Витерли. Вы можете осмотреть мои пули: они большие, в палец длиной.

В эту минуту в кибитку вошел Барон. Он тихо остановился за спинами стариков и слушал мои слова.

- Вот и хорошо, Барон, что ты тут, - сказал я, - надо акт составить, что Джалиль ранен картечью из охотничьего ружья.

- Составим завтра.

- А почему не сегодня?

- Я болен.

- Долго не задержим, в три минуты сделаем.

- Без секретаря не подпишу, а его нет.

- А когда он будет?

- Завтра утром.

- Ну хорошо, расходитесь. Будем спать.

Сабиру Барон хотел взять с собой, она запротестовала, и ее вдруг поддержал ее отец - Деревянное ухо. Эту смелость он проявил, наверное, благодаря нашему присутствию.

В этот вечер дым меньше ел глаза, или я просто уже привык и не замечал. Заснул я мертвым сном. Черт с ним, решил, пусть режут, но я хочу спать!

Карабек лег на мешках с ячменем.

Утром мы с трудом открыли двери, настолько завалил их снег. Сильный ветер гнал тучи снега по долине; начинался большой буран.

Барон пришел и посоветовал уезжать.

- Знаешь, народ голодный, злой. Я не отвечаю ни за что!..

- Но ведь буран большой будет! Мы пропадем! - запротестовал я.

- Не знаю, не знаю, - развел руками Барон.

- Тогда давай сейчас акт напишем.

- Хорошо, хорошо, - ответил Барон, - только приведу секретаря.

Через час оказалось, что ни секретаря сельсовета, ни Барона якобы нет в кишлаке.

- Дома Барон сидит, а жена говорит: нет, - сказал Карабек. - Я все знаю. Наше дело плохо. Буран идет - дороги нет, весна идет - совсем дороги нет. Тут сидишь - бандиты есть, ждут дорогу в Кашгарию. Плохо будет, сам знаешь. Сейчас поедем - пропадем, оставаться - продуктов нет! Никто не даст. Так Барон прикажет.

- Карабек, - сказал я, - давай ехать, зови всех наших нанятых верблюдчиков. Саид с нами должен поехать вниз.

- Большой буран будет, останемся на дороге, умираем, - сказал Саид, и я вспомнил кости верблюдов и ишаков, которые торчали из-под снега по всему пути.

- Ты глуп, Голубые штаны, - сказал Карабек. - Тебя здесь Барон убьет, как Джалиля Гоша.

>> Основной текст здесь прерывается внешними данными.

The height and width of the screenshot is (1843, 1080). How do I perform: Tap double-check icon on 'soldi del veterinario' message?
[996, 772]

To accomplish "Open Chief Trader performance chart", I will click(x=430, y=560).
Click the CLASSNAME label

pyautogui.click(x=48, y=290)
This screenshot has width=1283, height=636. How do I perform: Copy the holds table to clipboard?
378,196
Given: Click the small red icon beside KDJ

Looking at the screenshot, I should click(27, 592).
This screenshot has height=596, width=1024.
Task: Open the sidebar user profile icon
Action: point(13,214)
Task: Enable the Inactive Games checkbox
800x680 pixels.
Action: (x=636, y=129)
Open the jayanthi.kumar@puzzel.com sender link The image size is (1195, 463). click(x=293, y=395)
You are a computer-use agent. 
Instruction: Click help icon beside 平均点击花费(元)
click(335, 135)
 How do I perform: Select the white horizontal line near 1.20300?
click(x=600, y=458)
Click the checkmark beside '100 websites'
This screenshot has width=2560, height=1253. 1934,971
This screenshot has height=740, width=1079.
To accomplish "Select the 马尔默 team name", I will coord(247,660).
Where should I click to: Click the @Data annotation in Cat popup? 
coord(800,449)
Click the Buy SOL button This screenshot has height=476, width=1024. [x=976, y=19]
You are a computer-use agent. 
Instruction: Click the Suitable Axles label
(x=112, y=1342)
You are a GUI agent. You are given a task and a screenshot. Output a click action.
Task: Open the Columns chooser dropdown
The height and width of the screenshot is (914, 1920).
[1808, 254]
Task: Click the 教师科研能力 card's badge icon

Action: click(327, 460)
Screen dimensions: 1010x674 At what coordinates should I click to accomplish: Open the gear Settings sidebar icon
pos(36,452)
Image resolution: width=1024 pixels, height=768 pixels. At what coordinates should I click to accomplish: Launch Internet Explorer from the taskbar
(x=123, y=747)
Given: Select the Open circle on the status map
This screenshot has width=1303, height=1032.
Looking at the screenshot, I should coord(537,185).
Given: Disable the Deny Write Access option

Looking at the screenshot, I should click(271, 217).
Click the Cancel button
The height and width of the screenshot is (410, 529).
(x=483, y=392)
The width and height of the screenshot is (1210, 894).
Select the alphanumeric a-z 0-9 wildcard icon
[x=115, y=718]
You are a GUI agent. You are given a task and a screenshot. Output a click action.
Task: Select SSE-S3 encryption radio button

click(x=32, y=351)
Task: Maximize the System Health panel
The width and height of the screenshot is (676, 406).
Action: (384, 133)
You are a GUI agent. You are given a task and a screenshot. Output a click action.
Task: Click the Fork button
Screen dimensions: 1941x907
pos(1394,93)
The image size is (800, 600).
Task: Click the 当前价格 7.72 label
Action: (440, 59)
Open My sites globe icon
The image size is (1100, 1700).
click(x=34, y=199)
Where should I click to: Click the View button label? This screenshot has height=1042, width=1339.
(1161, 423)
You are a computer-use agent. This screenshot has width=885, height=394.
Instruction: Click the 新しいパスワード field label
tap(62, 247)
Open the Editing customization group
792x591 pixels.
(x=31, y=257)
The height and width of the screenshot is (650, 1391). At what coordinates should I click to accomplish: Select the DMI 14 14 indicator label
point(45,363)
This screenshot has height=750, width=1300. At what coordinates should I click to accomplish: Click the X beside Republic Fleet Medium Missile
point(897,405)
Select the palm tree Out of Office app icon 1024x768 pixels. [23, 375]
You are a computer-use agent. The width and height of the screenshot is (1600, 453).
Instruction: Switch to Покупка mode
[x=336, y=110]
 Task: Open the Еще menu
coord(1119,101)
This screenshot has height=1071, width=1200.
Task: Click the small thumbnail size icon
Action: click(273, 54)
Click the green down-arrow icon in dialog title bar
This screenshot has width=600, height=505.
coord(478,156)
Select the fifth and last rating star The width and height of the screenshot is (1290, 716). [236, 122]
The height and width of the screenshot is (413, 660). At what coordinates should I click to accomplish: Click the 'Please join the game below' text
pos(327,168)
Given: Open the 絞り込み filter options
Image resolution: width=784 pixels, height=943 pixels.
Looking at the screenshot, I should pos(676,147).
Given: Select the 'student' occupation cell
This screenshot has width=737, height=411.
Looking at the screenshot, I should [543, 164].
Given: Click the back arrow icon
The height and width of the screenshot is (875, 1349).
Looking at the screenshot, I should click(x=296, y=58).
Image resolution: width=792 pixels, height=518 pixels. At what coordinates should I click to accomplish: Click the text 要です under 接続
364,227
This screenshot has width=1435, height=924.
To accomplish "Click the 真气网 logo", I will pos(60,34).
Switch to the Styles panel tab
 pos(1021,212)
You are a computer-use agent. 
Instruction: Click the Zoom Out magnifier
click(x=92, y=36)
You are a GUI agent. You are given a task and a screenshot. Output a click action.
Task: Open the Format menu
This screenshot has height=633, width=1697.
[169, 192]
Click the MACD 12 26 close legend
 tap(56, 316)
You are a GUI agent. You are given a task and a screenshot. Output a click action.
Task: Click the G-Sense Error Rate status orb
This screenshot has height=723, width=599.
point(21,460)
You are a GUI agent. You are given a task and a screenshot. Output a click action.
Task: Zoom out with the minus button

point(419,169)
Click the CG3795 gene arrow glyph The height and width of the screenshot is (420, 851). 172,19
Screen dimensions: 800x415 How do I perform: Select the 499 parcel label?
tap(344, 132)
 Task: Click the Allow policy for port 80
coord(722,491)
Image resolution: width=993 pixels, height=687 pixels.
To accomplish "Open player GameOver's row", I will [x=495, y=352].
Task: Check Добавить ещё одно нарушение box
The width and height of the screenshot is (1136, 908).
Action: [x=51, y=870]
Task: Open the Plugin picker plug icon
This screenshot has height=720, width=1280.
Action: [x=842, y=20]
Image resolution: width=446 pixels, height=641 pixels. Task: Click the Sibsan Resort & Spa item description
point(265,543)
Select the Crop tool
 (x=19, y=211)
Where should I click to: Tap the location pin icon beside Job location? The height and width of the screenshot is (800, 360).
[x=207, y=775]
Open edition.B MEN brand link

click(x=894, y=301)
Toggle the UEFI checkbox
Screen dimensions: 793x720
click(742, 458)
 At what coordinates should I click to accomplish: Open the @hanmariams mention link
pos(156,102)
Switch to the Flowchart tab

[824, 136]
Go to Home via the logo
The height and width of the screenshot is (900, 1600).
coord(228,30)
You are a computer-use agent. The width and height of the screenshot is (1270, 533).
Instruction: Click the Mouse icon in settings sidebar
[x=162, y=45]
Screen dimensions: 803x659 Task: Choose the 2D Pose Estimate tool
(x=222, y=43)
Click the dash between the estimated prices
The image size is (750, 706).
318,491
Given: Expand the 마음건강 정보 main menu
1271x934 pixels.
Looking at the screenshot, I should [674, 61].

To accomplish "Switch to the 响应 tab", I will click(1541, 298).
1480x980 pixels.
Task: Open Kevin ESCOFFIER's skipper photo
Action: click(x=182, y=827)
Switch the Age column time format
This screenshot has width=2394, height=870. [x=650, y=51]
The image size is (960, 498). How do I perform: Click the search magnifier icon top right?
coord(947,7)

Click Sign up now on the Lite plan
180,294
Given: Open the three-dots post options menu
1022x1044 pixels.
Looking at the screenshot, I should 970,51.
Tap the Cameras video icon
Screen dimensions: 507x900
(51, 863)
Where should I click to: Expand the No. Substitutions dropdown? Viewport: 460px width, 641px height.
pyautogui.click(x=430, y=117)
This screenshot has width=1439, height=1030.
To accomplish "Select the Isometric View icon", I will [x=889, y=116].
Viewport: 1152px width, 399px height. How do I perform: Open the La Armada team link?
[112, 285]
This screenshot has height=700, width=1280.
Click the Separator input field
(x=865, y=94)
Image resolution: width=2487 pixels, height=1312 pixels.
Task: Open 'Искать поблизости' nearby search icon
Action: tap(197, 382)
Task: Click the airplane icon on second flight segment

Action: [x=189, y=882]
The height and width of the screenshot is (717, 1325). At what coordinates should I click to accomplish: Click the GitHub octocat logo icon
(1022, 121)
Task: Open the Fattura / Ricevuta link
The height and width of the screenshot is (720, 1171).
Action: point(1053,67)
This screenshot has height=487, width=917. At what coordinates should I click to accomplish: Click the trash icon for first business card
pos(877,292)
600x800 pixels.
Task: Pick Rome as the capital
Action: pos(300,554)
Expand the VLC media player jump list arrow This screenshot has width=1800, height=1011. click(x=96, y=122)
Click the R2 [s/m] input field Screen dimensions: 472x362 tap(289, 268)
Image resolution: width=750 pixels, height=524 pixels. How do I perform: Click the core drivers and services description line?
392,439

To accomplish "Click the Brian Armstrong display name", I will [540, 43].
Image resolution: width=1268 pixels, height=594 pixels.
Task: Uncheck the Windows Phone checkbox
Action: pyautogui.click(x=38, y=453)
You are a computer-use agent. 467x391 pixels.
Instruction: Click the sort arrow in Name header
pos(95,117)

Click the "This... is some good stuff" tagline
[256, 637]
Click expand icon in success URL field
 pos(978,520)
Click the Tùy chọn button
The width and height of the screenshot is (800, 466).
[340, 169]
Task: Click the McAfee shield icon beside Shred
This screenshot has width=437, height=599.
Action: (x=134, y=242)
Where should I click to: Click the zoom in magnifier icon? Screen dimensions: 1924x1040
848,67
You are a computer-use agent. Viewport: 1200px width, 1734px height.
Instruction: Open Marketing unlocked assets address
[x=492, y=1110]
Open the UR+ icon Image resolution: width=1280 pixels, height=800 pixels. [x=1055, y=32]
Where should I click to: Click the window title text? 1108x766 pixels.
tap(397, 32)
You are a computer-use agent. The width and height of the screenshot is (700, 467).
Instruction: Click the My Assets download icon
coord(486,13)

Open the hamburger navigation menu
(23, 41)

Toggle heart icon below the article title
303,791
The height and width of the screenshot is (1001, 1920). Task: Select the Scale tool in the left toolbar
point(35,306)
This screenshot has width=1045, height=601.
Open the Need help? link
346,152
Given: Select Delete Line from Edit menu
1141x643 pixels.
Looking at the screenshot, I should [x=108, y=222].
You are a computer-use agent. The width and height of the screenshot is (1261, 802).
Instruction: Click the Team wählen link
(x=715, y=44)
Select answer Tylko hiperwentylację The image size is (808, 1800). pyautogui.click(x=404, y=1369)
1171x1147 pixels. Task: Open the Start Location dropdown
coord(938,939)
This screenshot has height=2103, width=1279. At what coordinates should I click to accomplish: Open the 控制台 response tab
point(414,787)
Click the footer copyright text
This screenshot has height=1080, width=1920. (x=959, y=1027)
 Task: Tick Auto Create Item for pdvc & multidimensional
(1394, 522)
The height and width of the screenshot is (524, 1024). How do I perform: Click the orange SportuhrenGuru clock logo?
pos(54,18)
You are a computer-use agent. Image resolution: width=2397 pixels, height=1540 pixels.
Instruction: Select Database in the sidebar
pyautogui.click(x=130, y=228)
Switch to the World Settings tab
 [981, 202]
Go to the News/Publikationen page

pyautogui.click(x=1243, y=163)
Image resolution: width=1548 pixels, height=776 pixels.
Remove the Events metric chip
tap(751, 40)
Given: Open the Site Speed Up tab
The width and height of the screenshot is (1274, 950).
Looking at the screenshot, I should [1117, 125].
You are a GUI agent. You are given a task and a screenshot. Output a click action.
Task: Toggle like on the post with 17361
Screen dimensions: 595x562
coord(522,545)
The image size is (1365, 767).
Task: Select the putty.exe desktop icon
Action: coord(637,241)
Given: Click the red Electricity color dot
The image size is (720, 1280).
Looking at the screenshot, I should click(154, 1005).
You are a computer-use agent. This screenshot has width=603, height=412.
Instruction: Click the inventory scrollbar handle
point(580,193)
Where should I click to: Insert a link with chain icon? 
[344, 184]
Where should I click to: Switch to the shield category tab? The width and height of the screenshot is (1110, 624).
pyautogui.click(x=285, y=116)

О чем тебе раздумывать?

- Ничего я не раздумываю! Кто тебе сказал? - вдруг вспылил Саид. - Конечно, Саид поедет.

Тряпки в углу тут зашевелились: это поднял голову старик Шамши.

- Сколько прибавишь? Сколько прибавишь? - спросил он.

- Чего прибавить?

- За буран. Караван идти - сколько заплатишь, а?

- Спи, Деревянное ухо, - ответил Карабек. - Тебе ничего не прибавим.

- Тогда я не поеду. Вот что.

- И очень хорошо, что не поедешь. Зачем ты?

И старик опять завернулся в халат. Потом вдруг встал и начал завязывать в узел тряпки. Старуха проснулась и с удивлением уставилась на него.

- Горе мое! - заговорила она. - Он совсем с ума сошел. Куда он собирается?!

- Молчи, - сказал старик. - Саид едет, Джалиль едет, Ахмед едет, Садык едет, все едут. Шамши тоже едет. Начальник не может без Шамши.

Это было смешно, особенно когда он взял старый, весь проржавленный и дырявый самовар и понес вьючить его на верблюда; рассказывали, что самовар этот давно не работает, однако старик гордился им, и, пожалуй, это было единственное его имущество, если не считать коня.

- Поеду в Каратегин. Давно я не был в Гарме. Я там починю свой самовар, - сказал Шамши.

- А как же останется Сабира? Саид уезжает. Барон…

- Барон, Барон! - закричал старик с сердцем. - Сабира - племянница Барону.

я бедный родственник…

На этот раз он, пожалуй, был прав. Что он сделает тут для Сабиры? Оставаться же, видно, он категорически не хотел. Пусть, решил я, мы еще вернемся к бедной Сабире и поправим ее дела.

Часть вторая. Долина

Кто бы узнал в этом бушующем снежном океане Алайскую долину - страну, раскинувшуюся на полмиллиона гектаров?

Плотные массы летящего по ветру снега бушевали, как волны, сшибаясь друг с другом. Гигантские валы густой снежной пыли с воем и визгом взлетали на тысячи метров вверх, на ледники Заалайского хребта. Страшная музыка ветров и горных обвалов откликалась у противоположной стены, где долину сжимал Алайский хребет.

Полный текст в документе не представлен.